Perhaps not always. Outwardly it may appear that an action is self-protective, but inwardly it may not be at all. What others say or think in this regard is not of great importance, but one should not deceive oneself. And self-deception is very easy in psychological matters. “It seems to me that if I am really concerned with the abnegation of the self, I shall have to withdraw into a monastery or lead a hermit’s life.”

Is it necessary to lead a hermit’s life in order to abnegate the self? You see, we have a concept of the selfless life, and it is this concept which prevents the understanding of a life in which the self is not. The concept is another form of the self. Without escaping to monasteries and so on, is it not possible to be passively alert to the activities of the self? This awareness may bring about a totally different activity which does not breed sorrow and misery. “Then there are certain professions that are obviously detrimental to a sane life, and I include mine among them. I am still quite young. I can give up the stage, and after going into all this, I am pretty sure I will; but then what am I to do? I have certain talents which may ripen and be useful.”

Talent may become a curse. The self may use and entrench itself in capacities, and then talent becomes the way and the glory of the self. The gifted man may offer his gifts to God, knowing the danger of them; but he is conscious of his gifts, otherwise he would not offer them, and it is this consciousness of being or having something, that must be understood. The offering up of what one is or has in order to be humble, is vanities.

“I am beginning to get a glimpse of all this, but it is still very complex.”

Perhaps; but what is important is choiceless awareness of the obvious and the subtle activities of the self.

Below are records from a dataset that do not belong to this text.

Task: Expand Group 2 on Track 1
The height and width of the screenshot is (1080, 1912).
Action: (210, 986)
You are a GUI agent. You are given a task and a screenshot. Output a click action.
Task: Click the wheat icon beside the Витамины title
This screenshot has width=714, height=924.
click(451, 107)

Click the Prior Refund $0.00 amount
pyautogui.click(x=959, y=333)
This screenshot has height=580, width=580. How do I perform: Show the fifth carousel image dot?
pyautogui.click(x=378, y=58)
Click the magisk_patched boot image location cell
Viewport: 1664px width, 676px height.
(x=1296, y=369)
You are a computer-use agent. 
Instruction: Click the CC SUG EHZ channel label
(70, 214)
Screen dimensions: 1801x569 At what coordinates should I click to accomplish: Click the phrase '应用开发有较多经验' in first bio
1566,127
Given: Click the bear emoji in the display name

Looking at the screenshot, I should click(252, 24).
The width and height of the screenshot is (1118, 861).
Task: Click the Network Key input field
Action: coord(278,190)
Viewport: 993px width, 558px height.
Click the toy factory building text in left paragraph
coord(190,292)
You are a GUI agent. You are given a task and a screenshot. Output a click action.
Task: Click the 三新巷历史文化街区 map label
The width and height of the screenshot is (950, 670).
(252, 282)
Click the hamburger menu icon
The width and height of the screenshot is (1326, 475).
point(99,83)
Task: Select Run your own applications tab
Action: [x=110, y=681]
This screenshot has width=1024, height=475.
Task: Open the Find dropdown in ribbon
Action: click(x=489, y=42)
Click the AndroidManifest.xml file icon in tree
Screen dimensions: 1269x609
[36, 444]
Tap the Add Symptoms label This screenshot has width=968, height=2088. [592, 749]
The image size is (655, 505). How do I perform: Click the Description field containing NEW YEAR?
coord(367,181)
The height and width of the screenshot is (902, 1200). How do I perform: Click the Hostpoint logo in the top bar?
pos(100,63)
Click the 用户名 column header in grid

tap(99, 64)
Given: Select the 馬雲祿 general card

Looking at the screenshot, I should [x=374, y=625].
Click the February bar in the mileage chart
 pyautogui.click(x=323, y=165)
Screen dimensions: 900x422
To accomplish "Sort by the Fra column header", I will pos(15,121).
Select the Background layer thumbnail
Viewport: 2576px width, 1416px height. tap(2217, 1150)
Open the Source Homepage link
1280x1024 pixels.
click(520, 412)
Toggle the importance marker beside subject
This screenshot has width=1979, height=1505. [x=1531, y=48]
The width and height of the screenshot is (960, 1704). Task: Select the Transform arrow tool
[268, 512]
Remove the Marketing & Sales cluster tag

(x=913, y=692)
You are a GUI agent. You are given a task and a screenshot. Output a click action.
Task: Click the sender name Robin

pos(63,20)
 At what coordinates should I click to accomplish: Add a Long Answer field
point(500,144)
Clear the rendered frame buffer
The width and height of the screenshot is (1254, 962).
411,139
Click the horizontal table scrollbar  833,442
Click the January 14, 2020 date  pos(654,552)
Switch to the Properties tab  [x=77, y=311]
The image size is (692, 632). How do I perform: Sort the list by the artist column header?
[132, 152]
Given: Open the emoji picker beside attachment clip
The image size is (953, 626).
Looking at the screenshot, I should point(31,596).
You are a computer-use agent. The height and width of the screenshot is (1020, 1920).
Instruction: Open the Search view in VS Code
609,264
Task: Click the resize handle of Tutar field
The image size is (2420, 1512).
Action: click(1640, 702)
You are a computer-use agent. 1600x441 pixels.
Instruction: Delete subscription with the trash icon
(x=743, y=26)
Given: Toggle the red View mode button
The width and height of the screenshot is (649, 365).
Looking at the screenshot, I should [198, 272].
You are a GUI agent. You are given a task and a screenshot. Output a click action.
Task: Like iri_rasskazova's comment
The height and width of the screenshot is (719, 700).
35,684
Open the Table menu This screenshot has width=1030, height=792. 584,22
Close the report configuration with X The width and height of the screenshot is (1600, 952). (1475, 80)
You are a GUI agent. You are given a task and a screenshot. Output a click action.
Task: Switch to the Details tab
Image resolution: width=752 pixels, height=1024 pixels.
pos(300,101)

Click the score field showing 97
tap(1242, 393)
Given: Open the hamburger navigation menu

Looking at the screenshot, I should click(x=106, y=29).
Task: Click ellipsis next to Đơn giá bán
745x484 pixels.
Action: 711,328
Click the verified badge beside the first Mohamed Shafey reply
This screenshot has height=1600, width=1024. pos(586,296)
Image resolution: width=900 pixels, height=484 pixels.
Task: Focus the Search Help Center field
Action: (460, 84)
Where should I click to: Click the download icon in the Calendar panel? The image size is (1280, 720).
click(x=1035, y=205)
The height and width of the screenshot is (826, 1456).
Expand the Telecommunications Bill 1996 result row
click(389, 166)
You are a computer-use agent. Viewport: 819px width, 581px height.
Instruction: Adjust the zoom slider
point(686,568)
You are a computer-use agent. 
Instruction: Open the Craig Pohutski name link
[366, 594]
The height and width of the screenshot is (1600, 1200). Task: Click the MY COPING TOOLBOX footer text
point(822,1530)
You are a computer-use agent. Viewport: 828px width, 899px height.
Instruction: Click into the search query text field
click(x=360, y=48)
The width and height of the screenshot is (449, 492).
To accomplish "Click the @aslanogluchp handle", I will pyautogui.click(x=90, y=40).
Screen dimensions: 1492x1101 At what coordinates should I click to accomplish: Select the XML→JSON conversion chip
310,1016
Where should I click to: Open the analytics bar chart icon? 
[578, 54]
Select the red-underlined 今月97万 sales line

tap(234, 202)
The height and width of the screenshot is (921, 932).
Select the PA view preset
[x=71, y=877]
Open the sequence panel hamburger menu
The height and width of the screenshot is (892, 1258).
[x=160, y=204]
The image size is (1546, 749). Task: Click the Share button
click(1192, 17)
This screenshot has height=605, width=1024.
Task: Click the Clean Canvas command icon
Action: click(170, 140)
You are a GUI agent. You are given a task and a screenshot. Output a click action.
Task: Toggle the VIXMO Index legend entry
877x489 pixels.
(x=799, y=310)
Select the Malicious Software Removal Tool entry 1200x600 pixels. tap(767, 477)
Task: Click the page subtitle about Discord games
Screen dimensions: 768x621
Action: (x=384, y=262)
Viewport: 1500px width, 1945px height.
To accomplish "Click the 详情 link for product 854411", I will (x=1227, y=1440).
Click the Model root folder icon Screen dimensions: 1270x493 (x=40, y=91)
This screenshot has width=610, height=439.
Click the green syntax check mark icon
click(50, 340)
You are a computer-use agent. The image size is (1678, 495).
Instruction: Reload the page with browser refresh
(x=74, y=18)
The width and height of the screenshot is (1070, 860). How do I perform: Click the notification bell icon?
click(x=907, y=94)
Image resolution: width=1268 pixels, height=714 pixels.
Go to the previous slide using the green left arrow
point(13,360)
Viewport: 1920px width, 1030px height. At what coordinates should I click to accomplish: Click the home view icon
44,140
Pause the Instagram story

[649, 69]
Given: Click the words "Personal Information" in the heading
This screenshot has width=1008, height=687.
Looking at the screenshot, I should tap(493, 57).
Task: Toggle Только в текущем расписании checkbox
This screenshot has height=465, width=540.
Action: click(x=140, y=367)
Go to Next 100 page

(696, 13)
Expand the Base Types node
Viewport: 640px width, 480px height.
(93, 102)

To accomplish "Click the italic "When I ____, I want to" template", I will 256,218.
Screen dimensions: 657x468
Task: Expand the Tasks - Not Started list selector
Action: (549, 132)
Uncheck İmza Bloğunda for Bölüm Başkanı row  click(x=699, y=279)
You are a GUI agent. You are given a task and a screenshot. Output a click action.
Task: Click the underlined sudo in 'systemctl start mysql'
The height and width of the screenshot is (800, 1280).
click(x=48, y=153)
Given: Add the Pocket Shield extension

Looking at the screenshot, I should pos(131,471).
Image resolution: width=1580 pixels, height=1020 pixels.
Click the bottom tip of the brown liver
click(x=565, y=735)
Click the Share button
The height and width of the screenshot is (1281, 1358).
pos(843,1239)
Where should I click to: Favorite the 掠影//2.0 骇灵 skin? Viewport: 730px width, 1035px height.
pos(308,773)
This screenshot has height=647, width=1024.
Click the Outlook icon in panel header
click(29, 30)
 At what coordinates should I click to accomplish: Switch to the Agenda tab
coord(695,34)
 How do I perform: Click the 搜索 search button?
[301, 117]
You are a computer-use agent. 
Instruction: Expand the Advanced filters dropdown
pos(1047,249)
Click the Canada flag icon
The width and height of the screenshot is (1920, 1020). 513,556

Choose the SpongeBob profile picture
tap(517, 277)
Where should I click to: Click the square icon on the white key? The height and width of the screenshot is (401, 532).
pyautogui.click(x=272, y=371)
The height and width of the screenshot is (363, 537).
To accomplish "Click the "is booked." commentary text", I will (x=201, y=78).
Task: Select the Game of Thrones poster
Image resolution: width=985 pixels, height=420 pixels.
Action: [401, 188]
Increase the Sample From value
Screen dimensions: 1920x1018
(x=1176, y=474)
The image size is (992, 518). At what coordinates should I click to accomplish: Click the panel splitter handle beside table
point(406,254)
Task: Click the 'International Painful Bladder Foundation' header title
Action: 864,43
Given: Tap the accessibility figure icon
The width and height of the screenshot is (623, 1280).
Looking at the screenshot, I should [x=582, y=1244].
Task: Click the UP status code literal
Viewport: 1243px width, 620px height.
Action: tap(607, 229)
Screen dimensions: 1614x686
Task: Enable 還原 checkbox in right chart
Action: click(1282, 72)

Commentaries on Living – Series II – Chapter 48 – ‘The Actor’

Silence

IT WAS A powerful motor and well tuned; it took the hills easily, without a stutter, and the pick-up was excellent. The road climbed steeply out of the valley and ran between orchards of orange and tall, wide-spreading walnut trees. On both sides of the road the orchards stretched for fully forty miles, up to the very foot of the mountains. Becoming straight, the road passed through one or two small towns, and then continued into the open country, which was bright green with alfalfa. Again winding through many hills, the road finally came out on to the desert.

It was a smooth road, the hum of the motor was steady, and the traffic was very light. There was an intense awareness of the country, of the occasional passing car, of the road signals, of the clear blue sky, of the body sitting in the car; but the mind was very still. It was not the quietness of exhaustion, or of relaxation, but a stillness that was very alert. There was no point from which the mind was still; there was no observer of this tranquillity; the experiencer was wholly absent. Though there was desultory conversation, there was no ripple in this silence. One heard the roar of the wind as the car sped along, yet this stillness was inseparable from the noise of the wind, from the sounds of the car, and from the spoken word. The mind had no recollection of previous stillnesses, of those silences it had known; it did not say, “This is tranquillity.” There was no verbalization, which is only the recognition and the affirmation of a somewhat similar experience. Because there was no verbalization, thought was absent. There was no recording, and therefore thought was not able to pick up the silence or to think about it; for the word “stillness” is not stillness. When the word is not, the mind cannot operate, and so the experiencer cannot store up as a means of further pleasure. There was no gathering process at work, nor was there approximation or assimilation. The movement of the mind was totally absent.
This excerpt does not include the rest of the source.